Action item »
Report every line from the following entries that contains the string "width".

Records for this task »
──────────

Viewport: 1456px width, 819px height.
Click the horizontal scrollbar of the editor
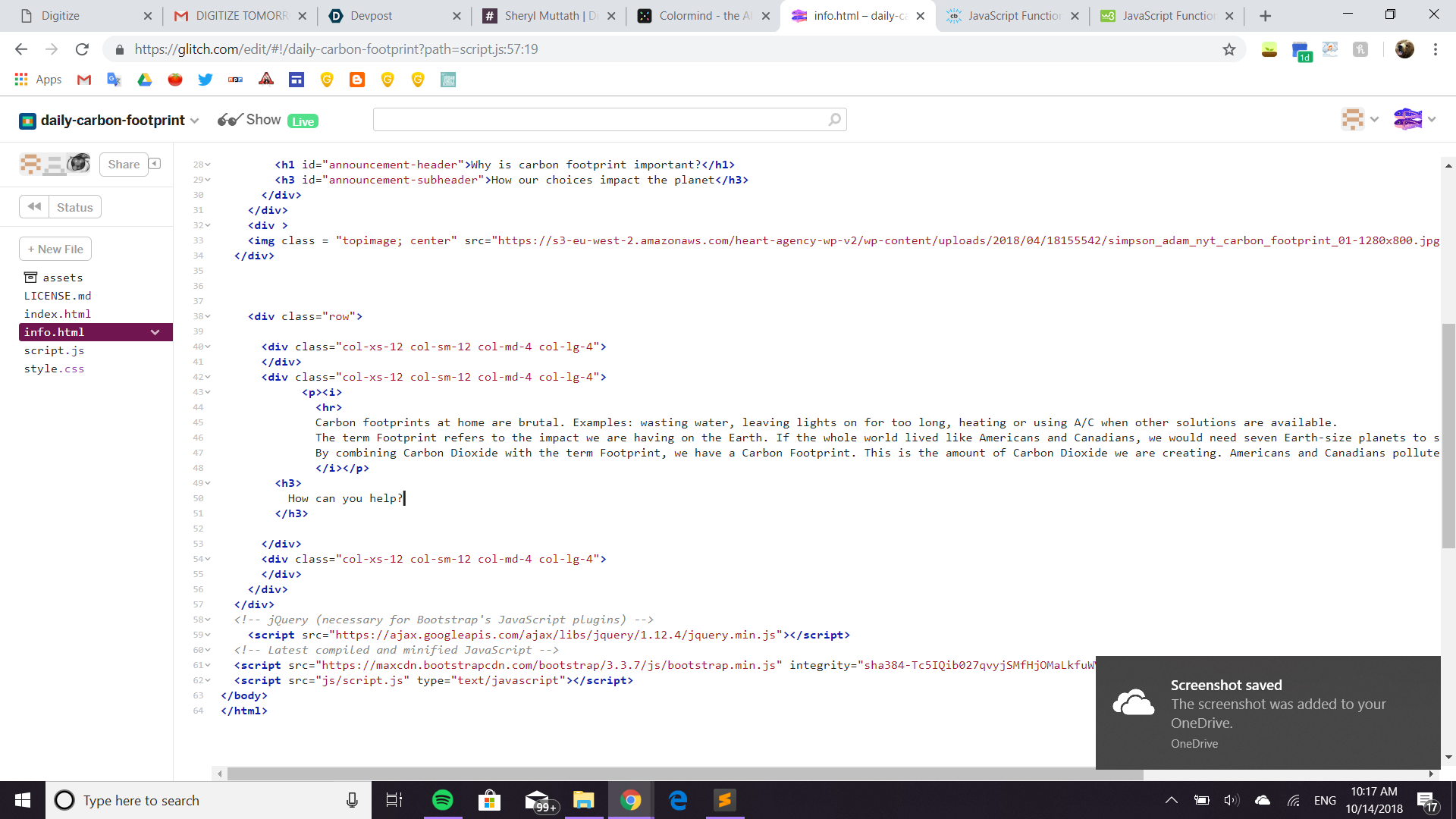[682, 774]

──────────

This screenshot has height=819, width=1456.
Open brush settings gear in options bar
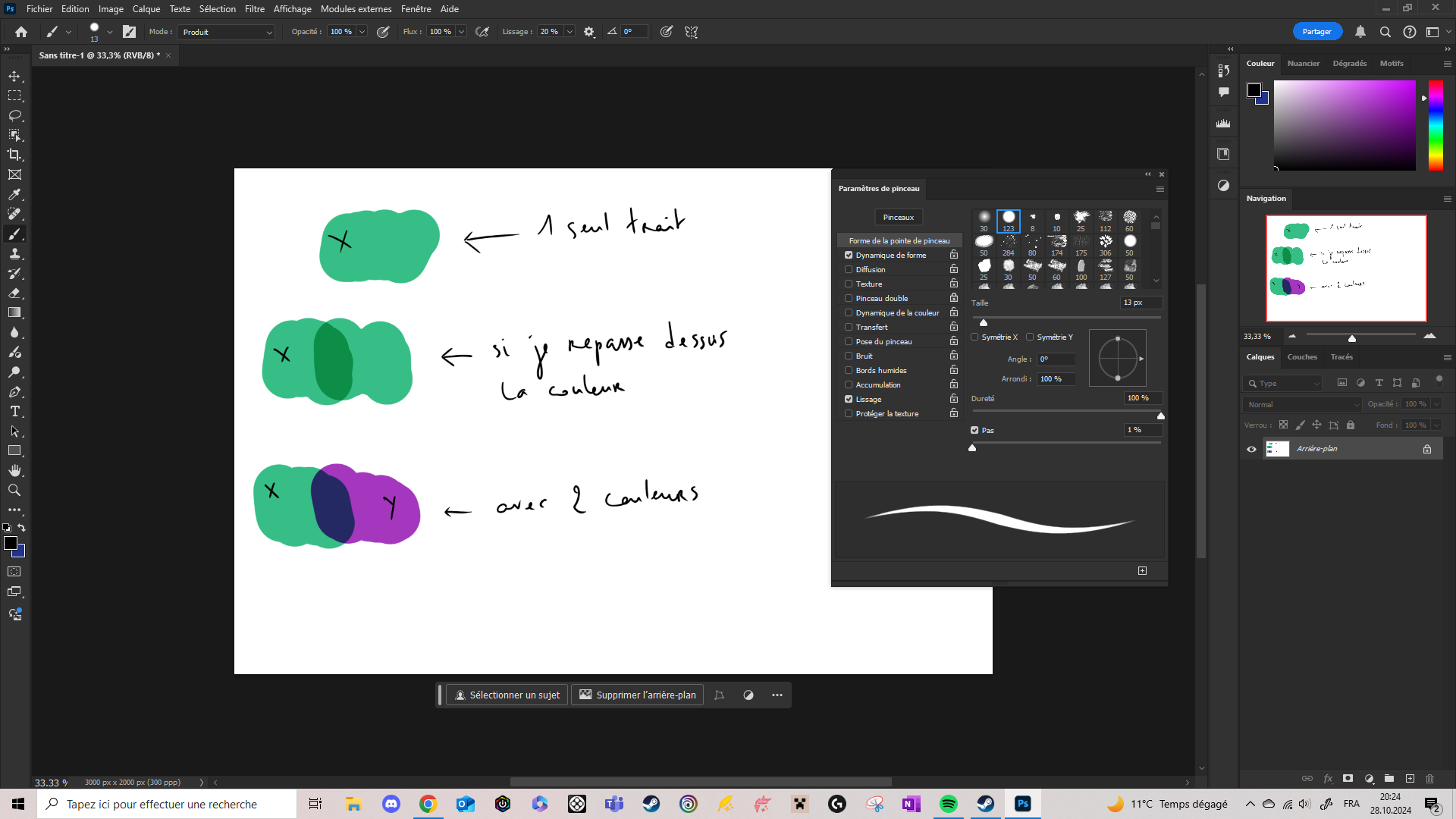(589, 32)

──────────

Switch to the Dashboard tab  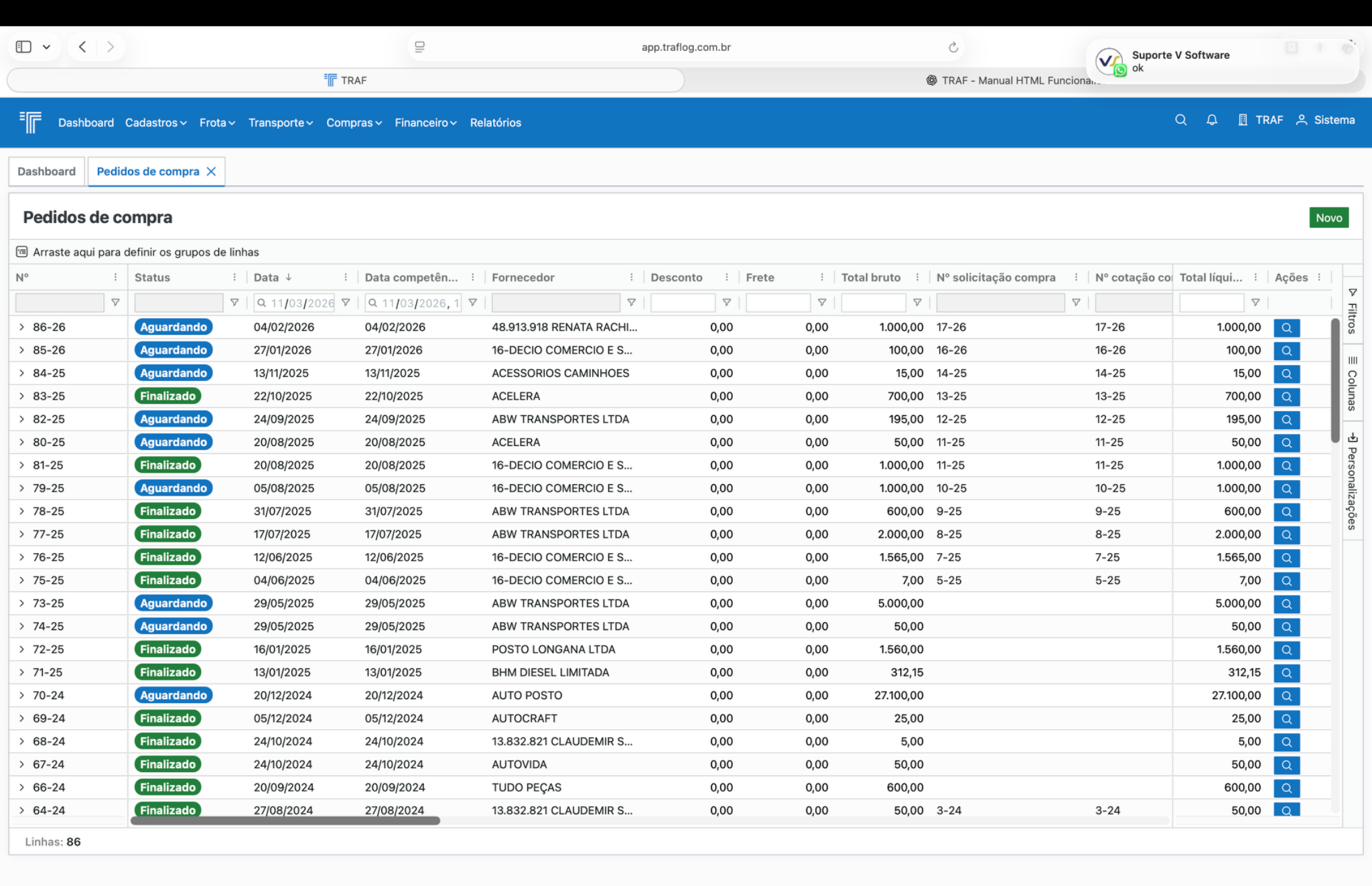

──────────

Final answer »
Viewport: 1456px width, 819px height.
This screenshot has height=819, width=1456.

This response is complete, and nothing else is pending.